EXERCISE AIM: Copy the listing below verbatim, from the line containing "320x227 pixels. How" through the line containing "pyautogui.click(x=11, y=62)", inclusive.

DATASET CONTENT:
+++

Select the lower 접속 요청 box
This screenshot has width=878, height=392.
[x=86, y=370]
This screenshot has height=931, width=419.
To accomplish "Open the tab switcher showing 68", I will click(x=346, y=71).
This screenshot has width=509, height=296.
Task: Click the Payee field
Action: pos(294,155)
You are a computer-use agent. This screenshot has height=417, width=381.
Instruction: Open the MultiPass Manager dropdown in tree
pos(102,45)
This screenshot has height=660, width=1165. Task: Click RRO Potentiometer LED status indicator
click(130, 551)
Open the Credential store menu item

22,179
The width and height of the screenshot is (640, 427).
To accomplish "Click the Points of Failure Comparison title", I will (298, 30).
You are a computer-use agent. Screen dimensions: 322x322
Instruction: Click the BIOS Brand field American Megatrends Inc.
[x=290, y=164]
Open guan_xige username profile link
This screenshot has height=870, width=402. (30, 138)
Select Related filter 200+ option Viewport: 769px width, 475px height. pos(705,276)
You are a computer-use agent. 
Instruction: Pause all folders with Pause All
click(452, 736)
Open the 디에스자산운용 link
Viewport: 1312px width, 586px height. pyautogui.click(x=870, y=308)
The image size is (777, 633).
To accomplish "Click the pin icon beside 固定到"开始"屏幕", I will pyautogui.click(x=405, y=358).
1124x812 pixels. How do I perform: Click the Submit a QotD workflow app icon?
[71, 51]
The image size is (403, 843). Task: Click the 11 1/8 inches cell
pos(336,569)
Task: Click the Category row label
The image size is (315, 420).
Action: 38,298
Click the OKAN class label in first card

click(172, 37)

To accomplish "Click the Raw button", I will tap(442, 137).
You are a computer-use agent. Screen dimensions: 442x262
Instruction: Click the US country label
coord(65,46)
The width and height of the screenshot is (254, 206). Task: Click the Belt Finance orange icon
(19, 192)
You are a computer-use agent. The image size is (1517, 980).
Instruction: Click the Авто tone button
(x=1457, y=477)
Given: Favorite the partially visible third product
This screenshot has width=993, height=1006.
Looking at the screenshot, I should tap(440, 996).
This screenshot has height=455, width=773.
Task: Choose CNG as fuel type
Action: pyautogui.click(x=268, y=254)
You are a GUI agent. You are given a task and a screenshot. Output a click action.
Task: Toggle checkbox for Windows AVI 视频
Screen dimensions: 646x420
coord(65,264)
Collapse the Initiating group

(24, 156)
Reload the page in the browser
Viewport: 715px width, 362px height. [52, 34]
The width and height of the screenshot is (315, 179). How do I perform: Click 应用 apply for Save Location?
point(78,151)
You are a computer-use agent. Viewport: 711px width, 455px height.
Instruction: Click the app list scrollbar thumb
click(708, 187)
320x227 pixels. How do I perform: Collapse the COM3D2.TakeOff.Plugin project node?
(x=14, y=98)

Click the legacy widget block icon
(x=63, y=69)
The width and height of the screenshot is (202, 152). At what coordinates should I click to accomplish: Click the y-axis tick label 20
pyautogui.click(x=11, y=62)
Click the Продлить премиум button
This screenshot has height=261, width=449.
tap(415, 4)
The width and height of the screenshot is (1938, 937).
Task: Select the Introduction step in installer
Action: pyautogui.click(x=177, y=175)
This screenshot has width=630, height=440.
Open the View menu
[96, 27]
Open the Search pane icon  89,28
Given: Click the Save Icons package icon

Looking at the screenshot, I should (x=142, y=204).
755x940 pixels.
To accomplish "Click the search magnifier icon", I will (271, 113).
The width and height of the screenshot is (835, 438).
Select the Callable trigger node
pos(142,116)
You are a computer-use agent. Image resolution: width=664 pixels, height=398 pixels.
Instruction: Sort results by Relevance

+++

EXERCISE OUTPUT:
320x227 pixels. How do I perform: Collapse the COM3D2.TakeOff.Plugin project node?
(x=14, y=98)

Click the legacy widget block icon
(x=63, y=69)
The width and height of the screenshot is (202, 152). At what coordinates should I click to accomplish: Click the y-axis tick label 20
pyautogui.click(x=11, y=62)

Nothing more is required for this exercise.